Tracey Emin in Hong Kong: exclusive preview reveals why she married a stone, why she wishes she was a Roman
The notorious British artist has her media preview for her first ever Hong Kong show, and reveals more about the influence of love and relationships in her work
The instructions were clear: if media wanted to partake in the Q&A with British artist Tracey Emin, they’d have to go see her work in both the Lehmann Maupin and White Cube galleries first.
It is the first time Emin has exhibited her work in two galleries in a solo show called I Cried Because I Love You in Hong Kong – or rather, as the press release states, “Greater China” – and coincides with Art Basel from Tuesday to Saturday.
At the first gallery in Pedder Building, about 20 journalists showed up, many in the requisite arty outfit – skinny trousers and pointy shoes – and invariably in black.
The series of paintings, drawings and embroideries reveal intimate relationships in various poses, some looking like fast sketches of a female body, the face deliberately covered up in paint strokes in gouache on paper, others large canvasses that seem like random brush strokes in acrylic. There is a handwritten message declaring her love for someone, and the title of the show lit up in neon.
When I asked Alexandra Dugdale, director at Lehmann Maupin and Irene Bradbury of White Cube how the art work was divided into the two galleries, they immediately replied that it was Emin herself who made the decision.

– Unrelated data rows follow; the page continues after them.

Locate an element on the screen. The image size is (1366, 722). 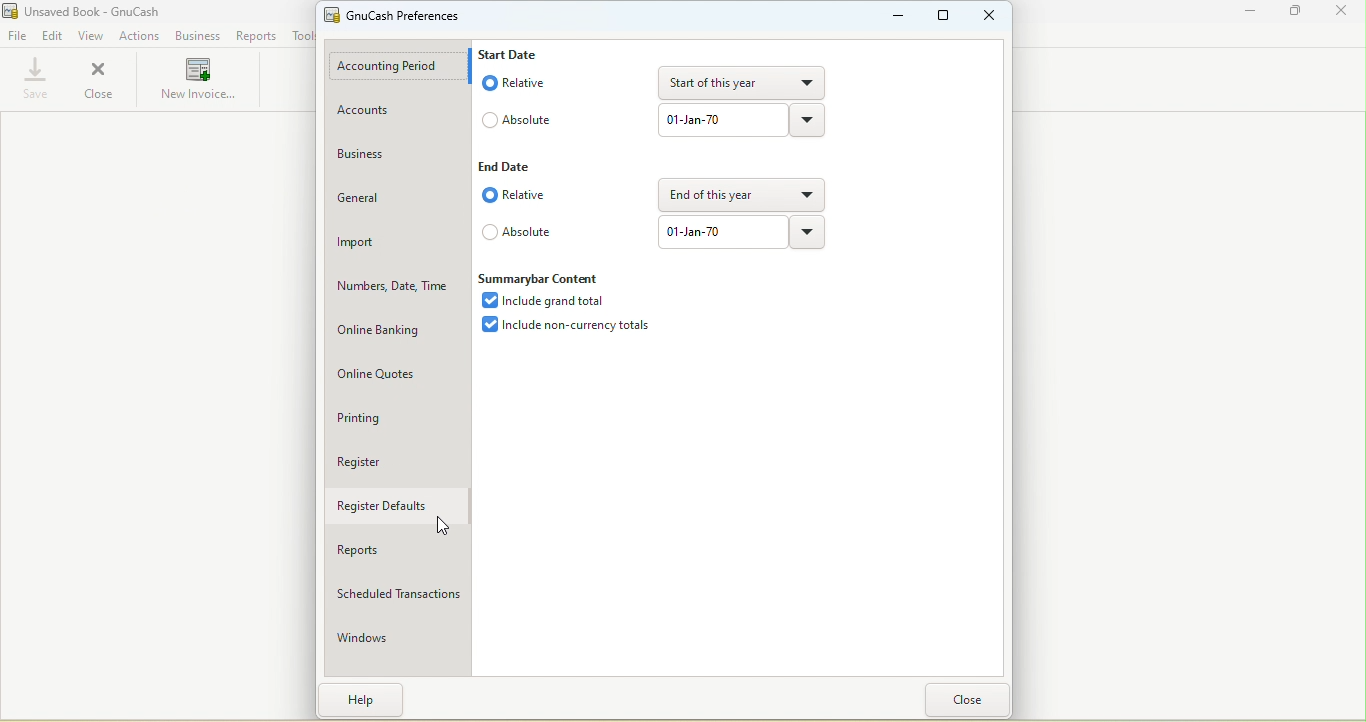
Business is located at coordinates (200, 36).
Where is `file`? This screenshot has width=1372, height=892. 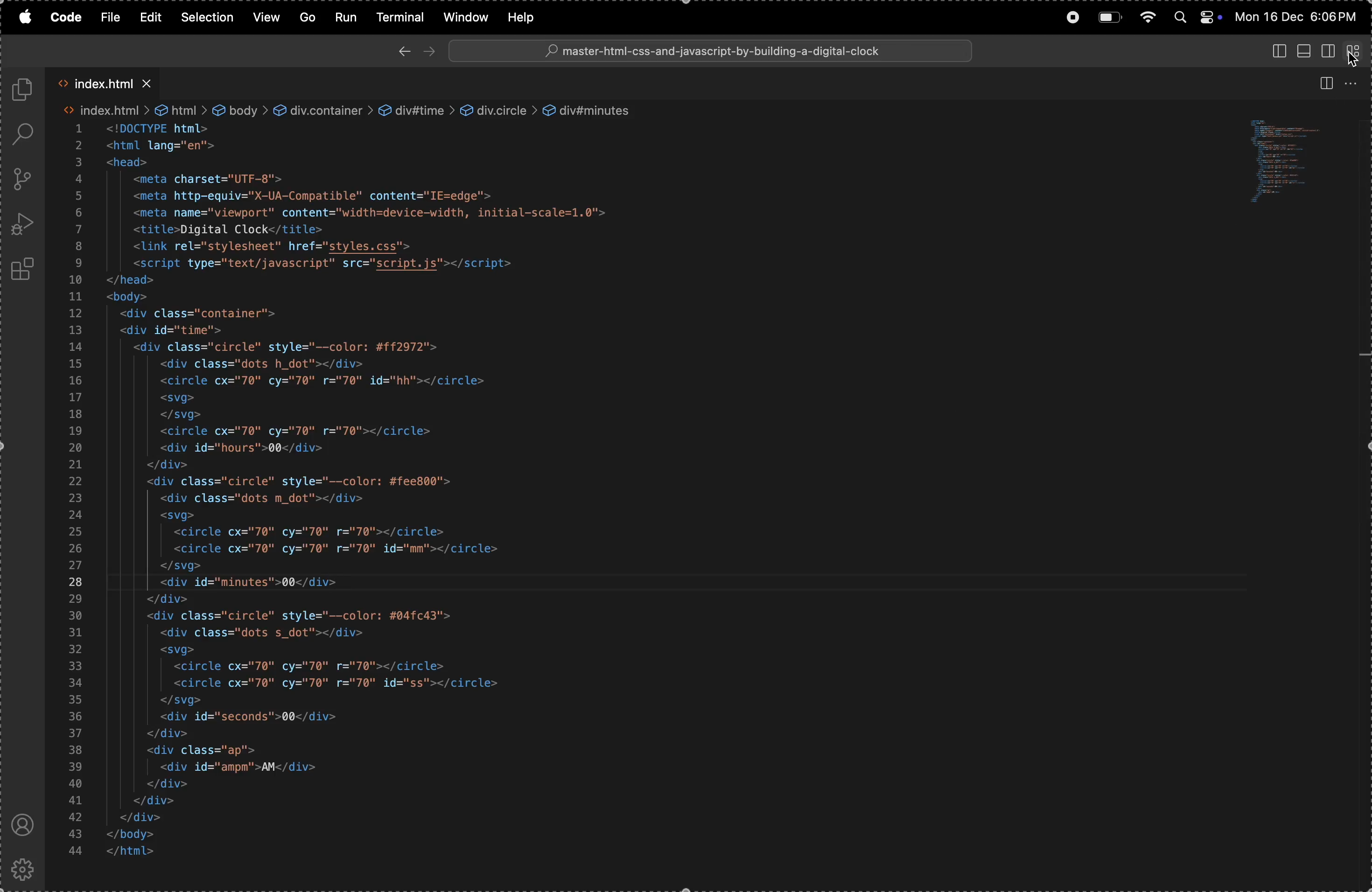 file is located at coordinates (109, 16).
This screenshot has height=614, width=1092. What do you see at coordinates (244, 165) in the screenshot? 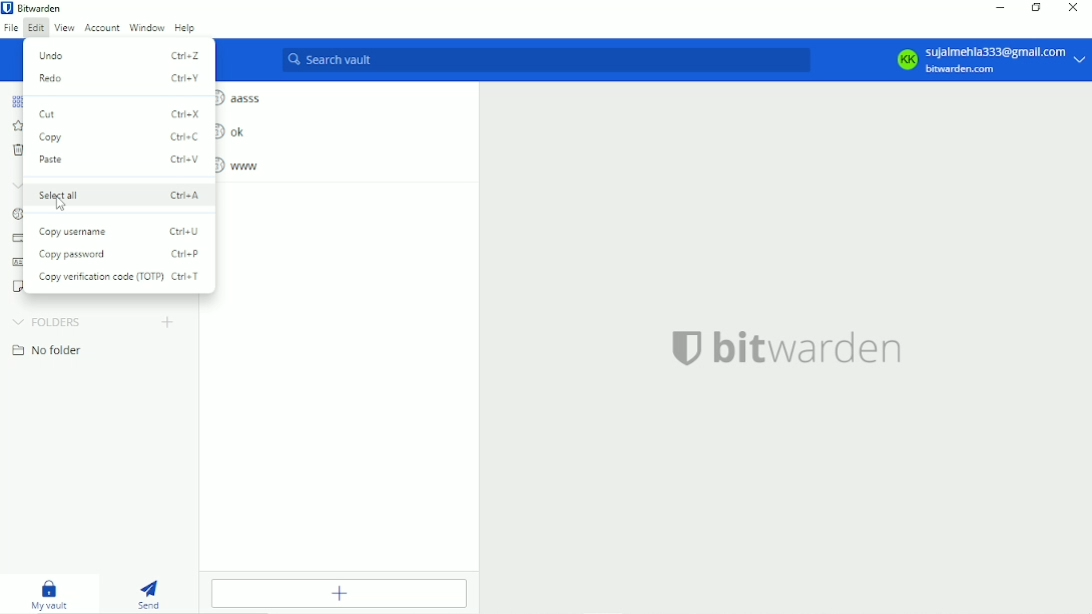
I see `www` at bounding box center [244, 165].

“She was here in January last year – she’s been to Hong Kong before – and was very clear about which pieces went where,” Bradbury replied.

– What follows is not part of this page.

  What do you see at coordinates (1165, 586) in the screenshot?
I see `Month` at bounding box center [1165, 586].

“We’ve watched the development of the work and we went to see her in her studio in the south of France last July,” added Dugdale.
Another journalist asked about the marriage to the stone. “It’s a metaphor, and at first you see a figure in front of the stone, and then a couple embracing,” said Bradbury. “It’s about the desire to be with someone, and later you see the stone tangled with two lovers.”
Ah. It all started to come together.
Much is made of this show because it is apparently the last one Emin will present before she goes on a year-long sabbatical when she will exclusively focus on her work and take an extended rest.
In the small function room in the Four Seasons Hong Kong are rows of chairs and at the front of the room is a chair with a side table decorated with a small bouquet of white flowers, microphones and a big green glass bottle of Perrier. Chilled.
Emin was scheduled to start the press conference at 11.30am sharp. But at 11.27am, Bradbury came in to say it would be another five minutes. We waited pretty much in silence.
At 11.43am, Emin walked in, in a black short-sleeved dress with a heart-shaped neckline, nylons and black heels with rosettes on them.
She apologised for being late and asked if we had seen the show in order – and when we replied yes, she then sat down. “If your questions are good, I’m going to say what I want to say because I’d rather do it that way, if that’s OK?” Emin added.
Oh.
She explained the title of the show – she found the sentence scrawled on a piece of paper, but felt it had sad connotations. However the more she thought about it, she felt it could be positive, how one could love someone so much that it hurts, an impossible love, not unrequited love.
When asked about her marriage to the stone, Emin says the story may sound pretentious and stupid, but she recalls finding a small box and in it was a ring with an ant on it. “I put it on my finger and suddenly realised it’s superstitious to put a wedding ring on your finger unless you are getting married, otherwise you have to throw the ring away,” she said.
“I thought the stone is so majestic and beautiful, I really do love the stone,” she says. “And then I thought about the way I love, how I pour love into things and people, whatever it is, passionately, but not expecting it to be returned either. I just accept that’s the way it is, it’s just me who gives. The stone becomes a metaphor for my feeling.”
When asked where she’d like to go for her sabbatical, Emin said, laughing, that she’d spend her honeymoon "in Tibet”, adding, “Not sure if that’s the right answer.”
Emin also talked about ageing, how she gets physically tired more easily, and that even though she’s been in Hong Kong for 10 days holed up in her hotel room in the Four Seasons Hong Kong (except for a lunch with David Tang), she still has jetlag.
Someone asked if she liked teaching at the Royal College of Art and she said no. “I don’t like it. There are some students that have enthusiasm that excites me, but there are quite a few that feel entitled.
She was asked what she thought about gender stereotypes, and replied she hasn’t married, nor had children or a sexual preference. “I would have liked to possibly have been a Roman man, maybe 3,000 years ago with my wife, and my entourage with really attractive boys, it would have suited me really well. But I’m stuck in the 21st century as a woman with hips and big breasts. We don’t have to be defined by literally where we are. We can transcend many things if we have the heart to.”
And before the allotted time was up, Emin posed for a few photographs, even a few pictures with some journalists before disappearing back to her room.